Mesdames et messieurs,
Je vous prie de croire qu’un autre monde est vraiment possible et qu’on peut le réaliser loin du marxisme en promouvant un commerce mondial équitable, plus de démocratie et de liberté. Je vous prie de croire en un monde émancipé de la dictature des grandes firmes et libéré du terrorisme des marques. Je suis très conscient des dangers auxquels je m’expose dans la haute administration où je suis fonctionnaire et où je rêve tout de même d’une carrière, en osant dire aujourd’hui que le monde et, singulièrement l’Afrique, sont plus terrorisés par les marchands que par les barbus. Ceux qui veulent nous imposer le blue jean et le coca cola comme alternatives incontournables à notre mal-être sont précisément nos plus grands malfaiteurs.
Nous avons ouvert les marchés, nous avons accepté le pluralisme politique, nous avons confiné l’Etat à ses seules missions régaliennes, en inhibant toute vision keynésienne de la relance économique, le néolibéralisme est triomphant, mais nous n’avons plus d’électricité, encore moins le téléphone qui sont quand même des préalables incontournables à une insertion dans l’espace virtuel mondialisé.
J’ai tenu à le souligner afin que Sur les rues de ma mémoire, personne ne se méprenne sur le sens profond de mon engagement qui ne prendra jamais fait et cause pour ceux qui sont si différents de nous qu’ils pensent suffisant de garder la barbe pour changer la face du monde.

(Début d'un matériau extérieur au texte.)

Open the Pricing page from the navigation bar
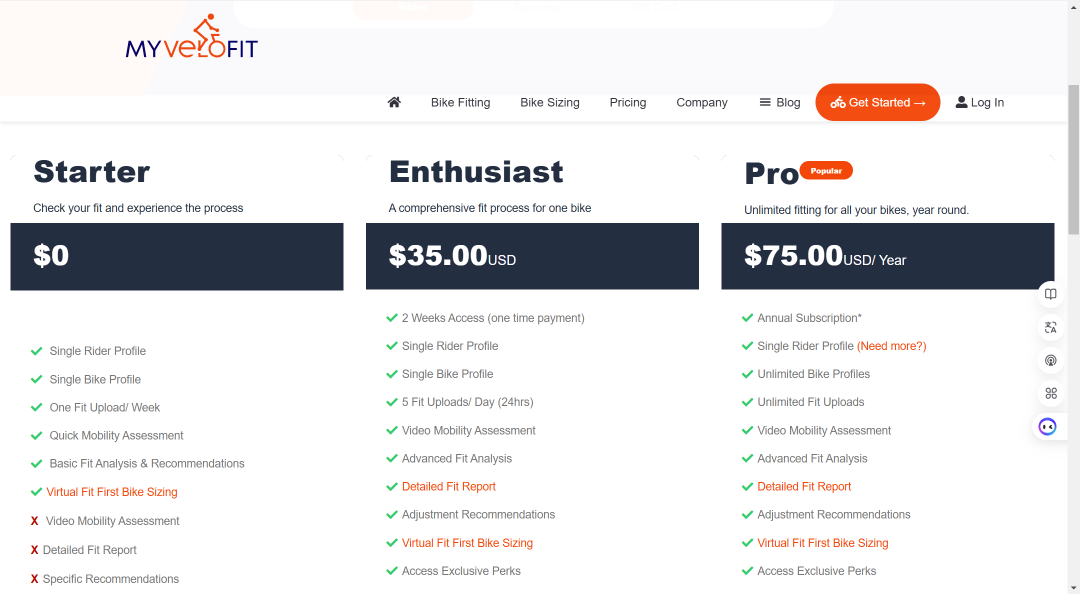coord(627,102)
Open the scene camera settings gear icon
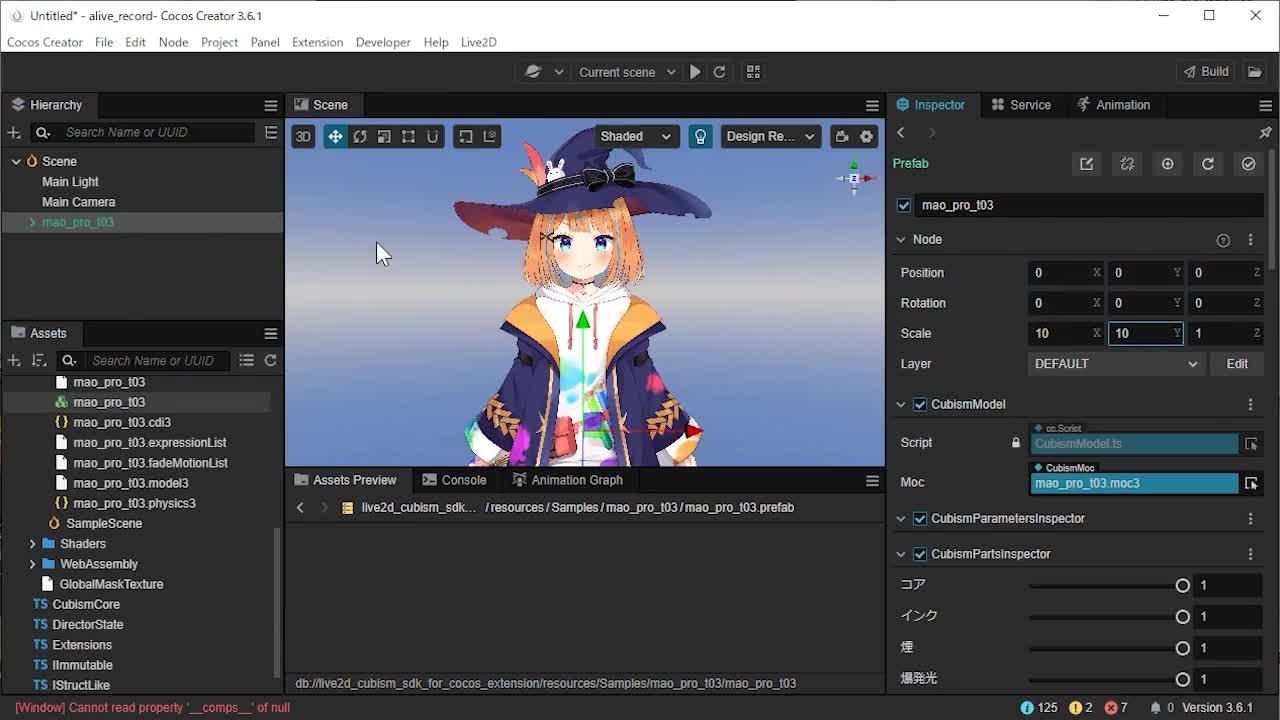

Mais ce n’est pas leur barbe qui m’offusque. C’est bien davantage le fait qu’ils refusent d’envoyer leurs filles à l’école et qu’ils offrent régulièrement leurs têtes à exploser pour abréger leur chemin du Paradis en emportant au passage quelques innocents qui veulent bien profiter des joies de la terre.
Mesdames et messieurs, j’ai vraiment rêvé d’aller avec le monde main dans la main, jusqu’à l’orgasme de la paix. Si vous pensez comme moi, je vous invite à me suivre Sur les rues de ma mémoire. Vous y trouverez beaucoup de poésie. C’est moi qui les ai ainsi parées. L’amour, la fraternité et la justice vous y hèlent dans un réglage qui s’efforce de concilier les isotopies sonores avec « la violence faite au langage », selon l’expression d’Octavio Paz. Rien ne doit vous impressionner. J’ai versifié librement dans ce livre pour mieux exorciser les fantômes qui nous font des grimaces effroyables sur toutes les sentes de la liberté. J’ai voulu surmonter l’épreuve de leur morale surannée en prenant comme Francis Ponge le parti des choses par un travail de figuration qui risque de vous dépayser comme je l’ai souhaité. Il s’agit ici, comme chez André Salmon de souvenirs sans fin dont la succession reprend la phrase interrompue de Louis Aragon et les chants émouvants du « cortège des femmes, long comme un jour sans pain ».
Mesdames et messieurs, c’est sur ce vers de Blaise Cendrars dont je me sers pour illustrer comme Max Jacob le fond de l’eau que je voudrais avoir terminé.